The Tianwen-1 spacecraft landed on a site on a vast plain known as Utopia Planitia, "leaving a Chinese footprint on Mars for the first time," Xinhua said.
The rover, named Zhurong, will now survey the landing site before departing from its platform to conduct inspections. Named after a mythical Chinese god of fire, Zhurong has six scientific instruments including a high-resolution topography camera.
It will study the planet's surface soil and atmosphere. Zhurong will also look for signs of ancient life, including any sub-surface water and ice, using a ground-penetrating radar.

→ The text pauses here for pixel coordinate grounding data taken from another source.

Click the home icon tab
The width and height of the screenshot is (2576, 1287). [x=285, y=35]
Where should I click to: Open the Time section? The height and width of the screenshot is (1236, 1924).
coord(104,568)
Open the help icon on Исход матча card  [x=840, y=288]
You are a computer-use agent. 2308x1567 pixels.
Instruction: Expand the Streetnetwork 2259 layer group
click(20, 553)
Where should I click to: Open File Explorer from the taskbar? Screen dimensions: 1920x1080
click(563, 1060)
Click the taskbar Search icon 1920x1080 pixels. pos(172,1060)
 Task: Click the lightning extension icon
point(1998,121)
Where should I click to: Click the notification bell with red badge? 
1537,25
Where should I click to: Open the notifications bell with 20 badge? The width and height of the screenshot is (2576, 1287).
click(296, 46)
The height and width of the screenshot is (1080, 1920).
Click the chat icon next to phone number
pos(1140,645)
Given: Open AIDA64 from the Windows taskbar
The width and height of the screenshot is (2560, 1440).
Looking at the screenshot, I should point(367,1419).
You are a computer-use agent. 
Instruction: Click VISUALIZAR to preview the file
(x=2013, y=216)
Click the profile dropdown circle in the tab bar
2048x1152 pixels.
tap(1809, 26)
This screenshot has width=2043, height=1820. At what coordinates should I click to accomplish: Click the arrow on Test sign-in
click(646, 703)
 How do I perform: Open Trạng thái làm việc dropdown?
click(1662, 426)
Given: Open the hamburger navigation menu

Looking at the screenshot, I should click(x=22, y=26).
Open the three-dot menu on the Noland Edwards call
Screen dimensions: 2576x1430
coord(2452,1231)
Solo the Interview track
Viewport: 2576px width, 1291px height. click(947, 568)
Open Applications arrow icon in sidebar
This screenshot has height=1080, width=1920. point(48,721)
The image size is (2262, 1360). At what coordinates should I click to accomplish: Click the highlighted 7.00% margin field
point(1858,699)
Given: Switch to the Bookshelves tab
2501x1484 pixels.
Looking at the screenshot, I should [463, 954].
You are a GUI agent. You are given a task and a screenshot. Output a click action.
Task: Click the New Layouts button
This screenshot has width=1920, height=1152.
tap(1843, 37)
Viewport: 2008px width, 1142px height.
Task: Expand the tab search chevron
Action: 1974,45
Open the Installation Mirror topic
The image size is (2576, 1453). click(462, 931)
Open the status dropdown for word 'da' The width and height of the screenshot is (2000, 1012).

Tianwen-1, or "Questions to Heaven", after a Chinese poem written two millennia ago, is China's first independent mission to Mars. A probe co-launched with Russia in 2011 failed to leave the Earth's orbit.
China is pursuing an ambitious space program. It is testing reusable spacecraft and is also planning to establish manned lunar research station.
Xinhua said China was “not looking to compete for leadership in space” but was committed to “unveiling the secrets of the universe and contributing to humanity’s peaceful use of space.”